ARBIL: Oil exports from Iraq’s autonomous Kurdistan region have fallen to an average of below 30,000 barrels per day (b/d), industry sources said yesterday, a decline likely to worsen tensions between Baghdad and the Kurdish region.
The fall comes at a time of increasing friction between the Kurdish region and the central government in Baghdad, which has withheld payments to oil companies operating in the north as part of a wider dispute over petroleum rights.
Kurdistan has previously halted shipments of its oil in protest over what it said were overdue payments from Baghdad, but the reason for the current decline was not immediately clear.

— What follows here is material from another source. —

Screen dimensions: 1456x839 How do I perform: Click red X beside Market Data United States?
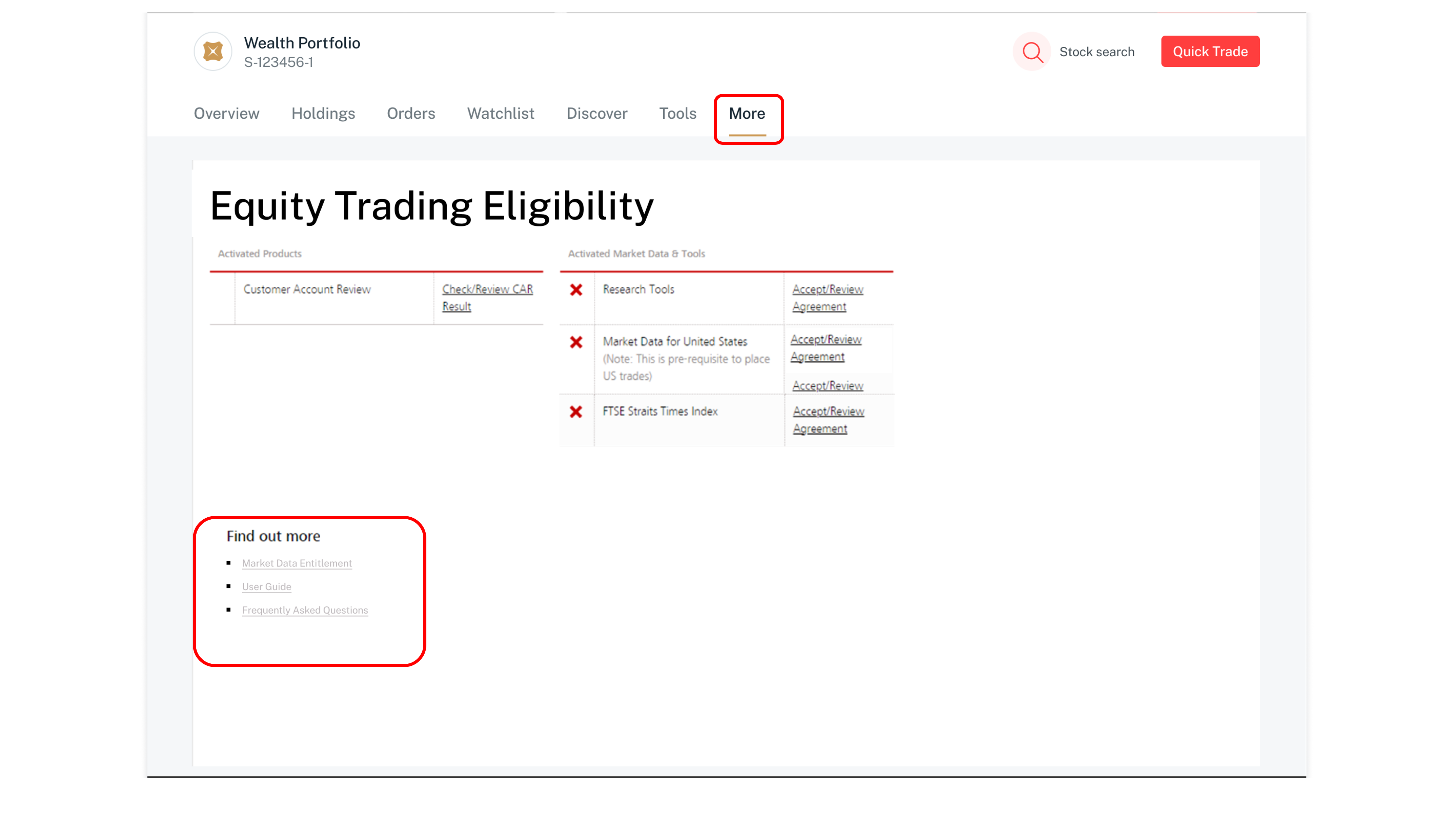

At their highest, Iraqi Kurdish oil exports reached around 200,000b/d.
“Exports are much lower than 30,000 now,” said one industry source on condition of anonymity.
Comment from the Kurdish ministry of natural resources was not immediately available.
Last week, Kurdish crude flow was cut by around 75,000 barrels per day due to a technical problem at the Khurmala oilfield, Iraqi oil sources said. That followed an earlier reduction to 100,000b/d.
In October, the Kurds agreed to export 250,000b/d in 2013 if Baghdad paid operators in the region. An initial sum of $650m was transferred by Baghdad to the Kurdistan regional government (KRG) in October, but a subsequent payment has not yet been made.
Baghdad rejects the deals signed between Kurdistan and oil companies including Exxon Mobil, Chevron and Total as illegal and has blacklisted some that have ventured into the northern region.
Kurdistan says its right to grant contracts to foreign companies is enshrined in the Iraqi constitution, which was drawn up following the 2003 invasion that ousted Sunni dictator Saddam Hussein.
The oil payment dispute is part of a broader debate between Baghdad and Kurdistan over control of oil and territories which is straining Iraq’s uneasy federal union one year after US troops left.